Prosegua il testo sulla missione militare a Herat, riprendendo dopo l'ultima frase riportata.

Testo di lettura:
────────────────────────────────────────

Missione a Herat/ 17 – La vita militare nel deserto
Lo studio delle caratteristiche di attentati e le tattiche di prevenzione
I quattro alpini morti in agosto avevano eseguito le procedure
previste, portandosi così con il mezzo sopra una bomba ad alto
potenziale. Che poi è esploso. Un'azione, quella degli attentatori,
ad alto spessore tattico, che hanno dimostrato di essere sempre
presenti e acuti osservatori.
L'attentato ha imposto un repentino cambiamento delle prassi da
parte degli uffici preposti e dalle esercitazioni necessarie che ne
sono seguite.

────────────────────────────────────────

Dati registrati:

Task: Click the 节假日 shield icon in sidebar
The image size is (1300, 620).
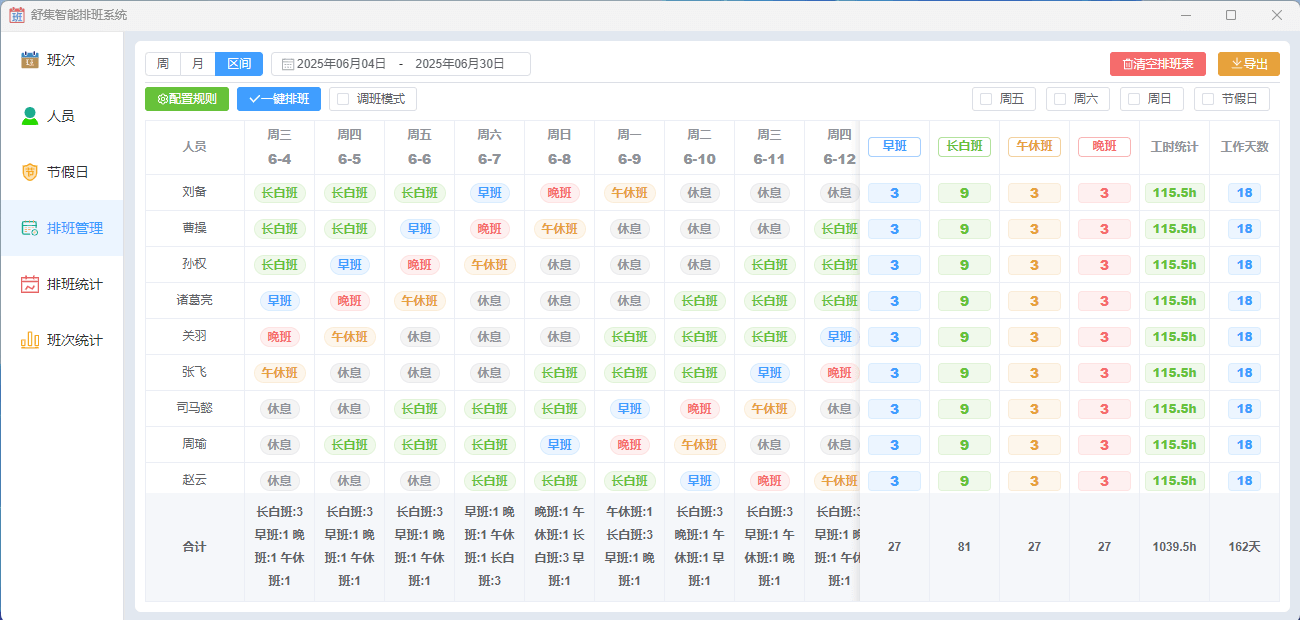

────────────────────────────────────────

Svolgimento:
Tra le esercitazioni necessarie, c'è anche la caduta del
rallista (il mitragliere). È il militare che rimane esposto fuori
dal tettuccio del mezzo per controllare, MG alla mano, il
territorio a 180 gradi (gli altri 180 sono a carico dell'altro
mezzo). In caso di esplosione, il ragazzo (che è l'unico a non
essere fissato ai sedili con le cinture di sicurezza) viene
sbalzato fuori dall'abitacolo. Oltre a prendere un'insaccata
terribile, farà una caduta da due metri di altezza. Con o senza
ginocchiere e gomitiere, nella migliore delle ipotesi si
sbuccerà.
Nell'attentato di un mese fa, accaduto dalle parti di Zeerko
Valley, un lince è finito su una mina, probabilmente interrata
ancora dai Russi, saltando in aria.
Nell'auto colpita c'è stato un ferito lieve, grazie al fondo
dell'automezzo che oltre ad essere corazzato è anche a V.
Ma un pezzo di copertone è andato a sbattere sul rallista (il
mitragliere) dell'altro lince, strappandolo fuori dall'abitacolo.
Il mitragliere si è rotto una clavicola. Niente in tutto, a ben
vedere.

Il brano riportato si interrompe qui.